William takes command when he sees the pandemic coming. He rents a house on the coast of Maine and hurries Lucy out of her beloved New York. “Maybe just a few weeks,” he lies, firmly putting her computer in the car while she insists that for this brief spell she’ll only need an iPad. “What are those?” Lucy asks in disbelief, seeing his plastic gloves for use at the petrol pump. “Don’t worry about it,” he repeats, and this is how they go on. William continues uncommunicatively in his self-appointed task of saving Lucy’s life. Lucy goes where she is put, resisting engagement in a way that is hard to fathom until we understand how deeply it is connected with grief for her second husband, and separation from the city they shared.

“It’s funny the things we remember, even when we think we are not remembering well any more.” The novel takes the shape of Lucy’s remembering.
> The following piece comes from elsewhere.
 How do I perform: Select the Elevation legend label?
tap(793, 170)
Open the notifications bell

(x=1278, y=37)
What can she recover from these months? She is not like one of Joseph Conrad or Ford Madox Ford’s narrators, ranging back and forth over time, circling and returning to events. She makes a chronicler’s progress, but unseen, unspoken and forgotten things are part of her subject. Shafts of childlike love and hate come back from the first days in Maine: irritable hatred of jigsaws and the borrowed house; love of the sea. “I thought: This is the sea!” Slowly (it was “weirdly slow”), knowledge of the situation makes its way into her; moments of sudden insight build to a larger comprehension. There are incidents that Lucy cannot forget and which she lays before us, in a confession that asks no forgiveness. She did not swap her place in a grocery queue with an elderly man. She could have done the right thing, and she didn’t. It’s a test or a parable, a vignette with the quality of an old woodcut, inescapable in its simplicity. And it’s uncannily true to the sharp outlines of so many discrete and freighted pandemic encounters.
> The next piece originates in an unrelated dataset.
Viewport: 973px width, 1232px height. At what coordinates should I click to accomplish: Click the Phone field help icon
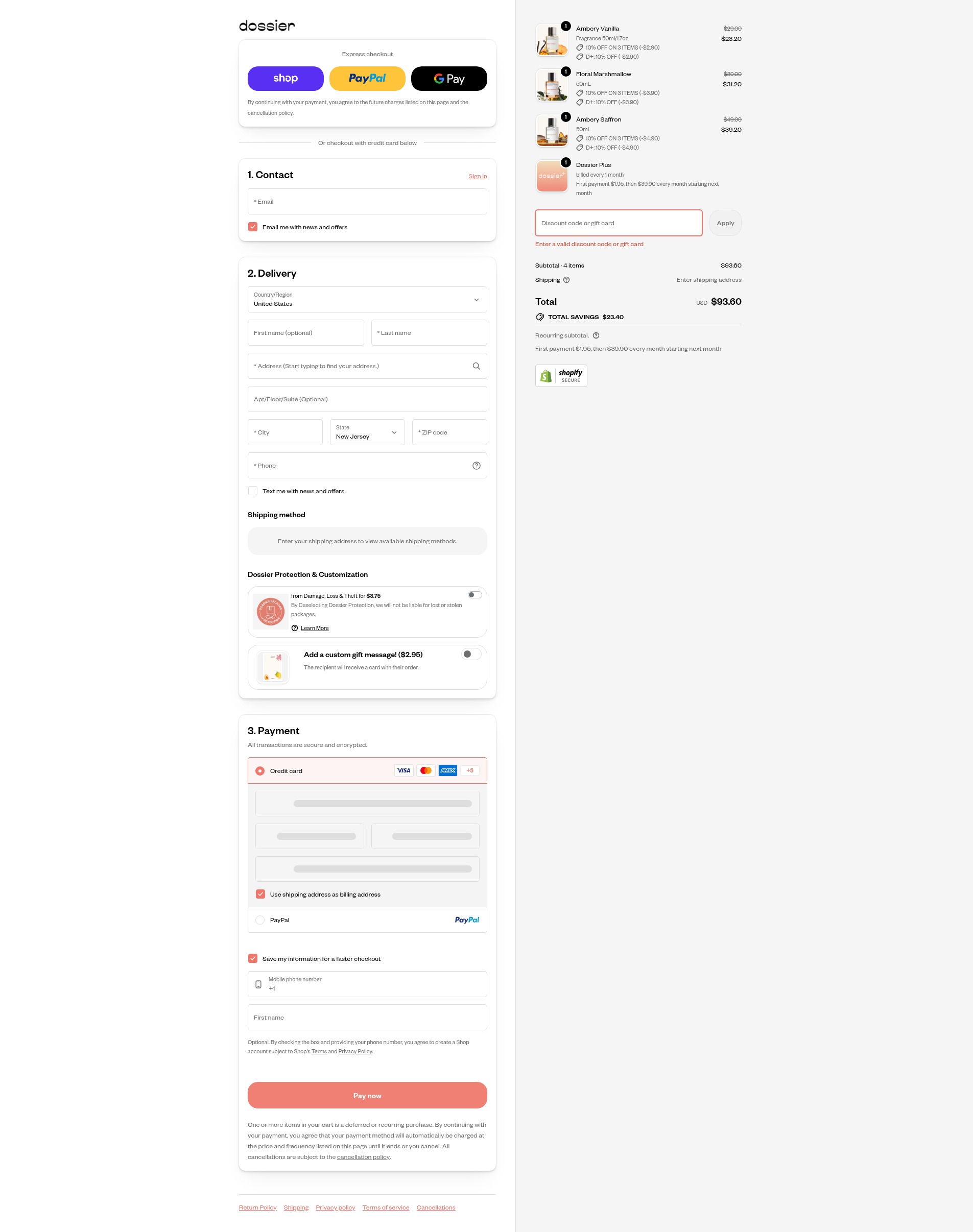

Like Oh William!, this is a study of a later-life reunion between a man and woman who married in their 20s. William is hard to like, and Lucy’s acceptance of him requires our attentive reflection. Strout refuses the easy satisfactions of a tender tale, though she is deeply interested in what these people can give each other. Lucy by the Sea is also about a mother and her grown-up children. They are phoning in crisis or, worse, not phoning. “Oh dear God did I miss those girls.” Their news of pregnancies, of break-ups, brings overwhelming joy and distress. Lucy’s worry, amplified by lockdown, rises in tides so strong that it keeps them away. Under it all runs Lucy’s own loveless childhood, locked down with abusive parents in Amgash, Illinois. The conversations and silences with her mother in My Name Is Lucy Barton, and with her siblings in Anything Is Possible, are refracted now in conversations with her daughters. On the airy clifftop porch we are a long way from Lucy’s beginnings, but Strout is as concerned as ever with legacies of fear and inhibition, with “what we came from”, and what is passed on.
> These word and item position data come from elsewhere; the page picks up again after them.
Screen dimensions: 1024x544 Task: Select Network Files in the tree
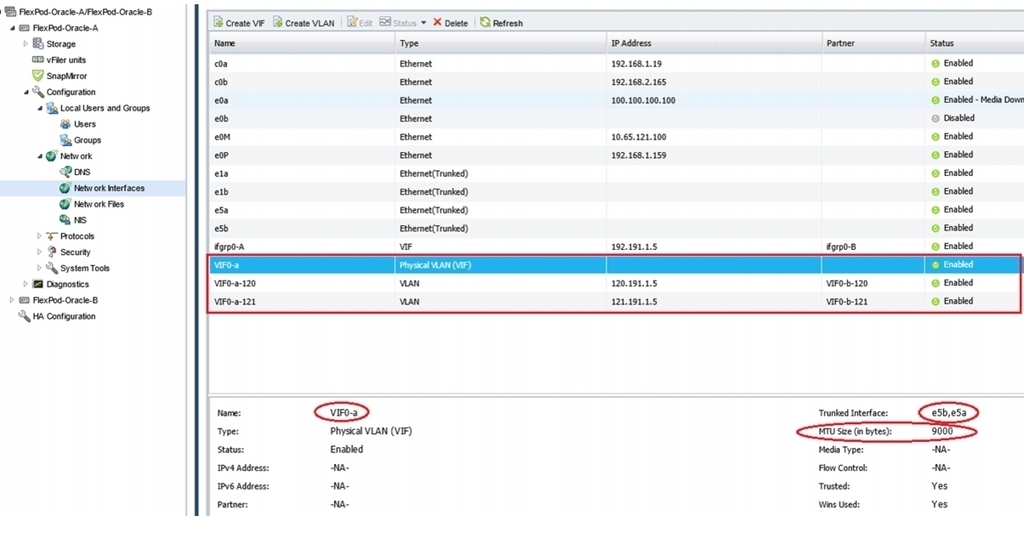coord(99,204)
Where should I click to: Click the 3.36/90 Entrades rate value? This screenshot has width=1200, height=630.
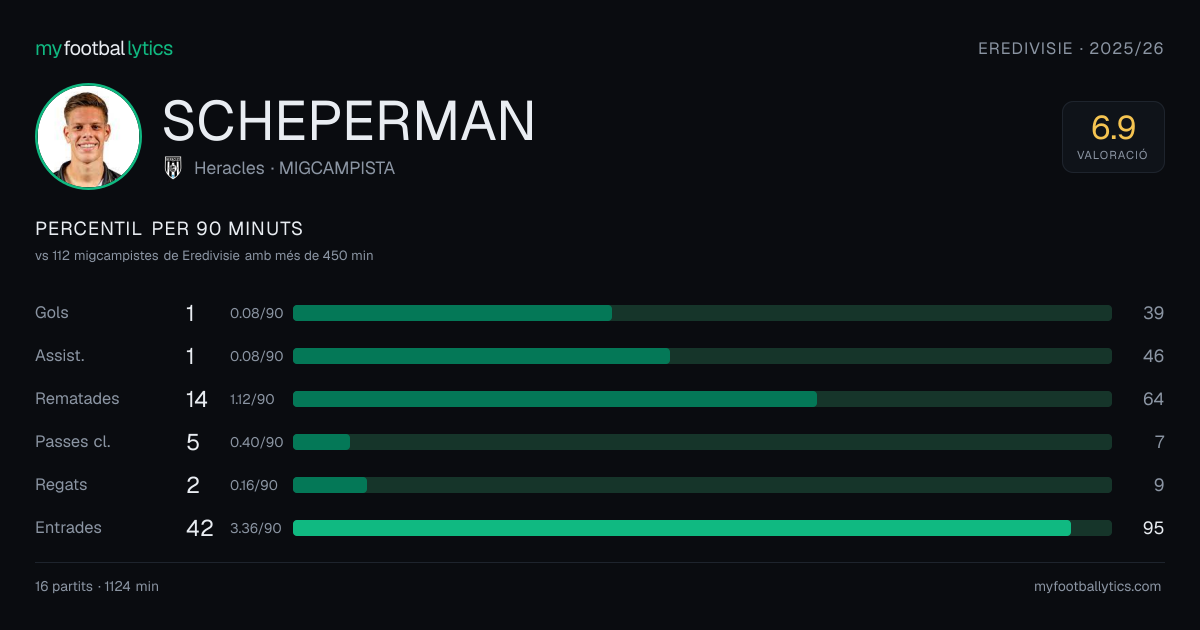(x=256, y=528)
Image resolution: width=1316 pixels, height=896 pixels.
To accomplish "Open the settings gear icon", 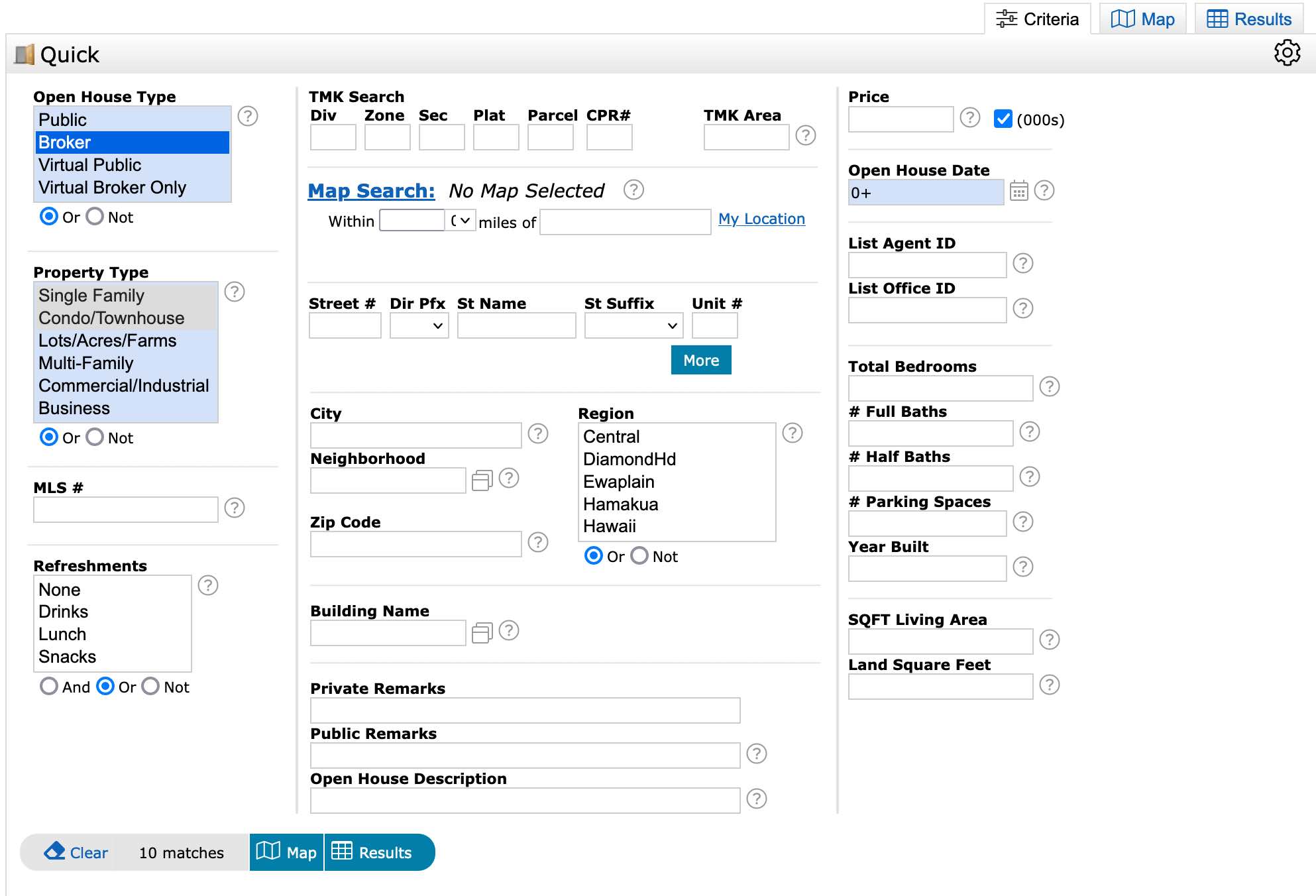I will pyautogui.click(x=1286, y=53).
Each of these books is complete in itself. The relationships between them are remarkable, but would be just as compelling if one read the Lucy sequence in reverse. I’m a little more doubtful about Strout’s insistence that all her novels chart the same fictional world, with characters liable to reappear at any moment. Lucy and William’s borrowed house is outside Crosby, a town where we know the neighbours. Bob Burgess, whose family history was told in The Burgess Boys, now becomes a central figure. We hear, at one remove, about an old woman called Olive Kitteridge telling wicked stories in a retirement home nearby. It’s a self-reflexivity that sometimes pulls against the translucent prose and reminds us of the overseeing author. But that author has much to show us about pasts that keep returning, and lives that go on whether we’re watching or not.

Lucy’s account of her own experience is studded with the stories of others – people she has got to know in Maine, or merely overheard. In a way that recalls the structural craftsmanship of Willa Cather, Strout opens the space for these separate tales. The manner of it seems so artless, almost awkward, that you hardly realise what she’s doing until the force of it has knocked you sideways.

The novel centres on people lucky enough to isolate themselves and turn from the TV news to watch the sea, but there’s little complacency here. William’s daily walk to a second world war watchtower (one of the series of towers obliquely signalling across Strout’s fiction) becomes an act of ritual witness as he reflects on dire history and the dangerous present. Lucy makes a quiet, careful friendship with Trump-supporting Charlene and keeps trying to think across divides. Tiny scenes of social tension are enough to flood her with the knowledge that there is “deep, deep unrest in the country”. As a writer, as a woman, her instinct is to imagine her way into other lives. But when she writes the story of a white policeman, loving the man she creates in her fiction, she holds back from publication. Empathy can go wrong in this febrile culture. “Mostly I couldn’t trust myself: to know what to do these days.”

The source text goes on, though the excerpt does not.